In this guide you will learn how to use the Konko Embeddings API endpoint to generate language embeddings, and then index those embeddings in the Pinecone vector database for fast and scalable vector search.

This is a powerful and common combination for building semantic search, question-answering, threat-detection, and other applications that rely on NLP and search over a large corpus of text data.

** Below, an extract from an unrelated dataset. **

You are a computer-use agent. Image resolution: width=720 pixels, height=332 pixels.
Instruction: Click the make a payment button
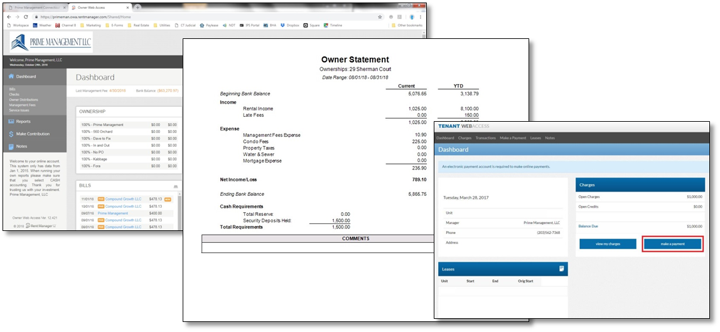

Here's a simple breakdown of the process:

  1. Embedding and Indexing
    1. Utilize the Konko Embeddings API endpoint to generate vector embeddings for your textual content.
    2. Upload those vector embeddings into Pinecone, which can store and index billions of these vector embeddings, and search through them at ultra-low latencies.
  2. Search
    1. Pass your query text or document through the Konko Embeddings API endpoint again.
    2. Convert the obtained vector embedding into a query and forward it to Pinecone.
    3. Receive documents that relate semantically, regardless of direct keyword matches with the input query.

Environment Setup

We start by installing the Konko and Pinecone clients, we will also need HuggingFace Datasets for downloading the TREC dataset that we will use in this guide.

pip install -U konko pinecone-client datasets

Creating Embeddings

Initializing Konko

To create embeddings we must first initialize our connection to Konko Embeddings. Follow our Setup Access & SDK to install and set up Konko Python SDK.

import konko

Initializing a Pinecone Index

Next, we initialize an index to store the vector embeddings. For this we need a Pinecone API key, sign up for one here.

We first initialize our connection to Pinecone, and then create a new index for storing the embeddings (we will call it "konko-pinecone-trec").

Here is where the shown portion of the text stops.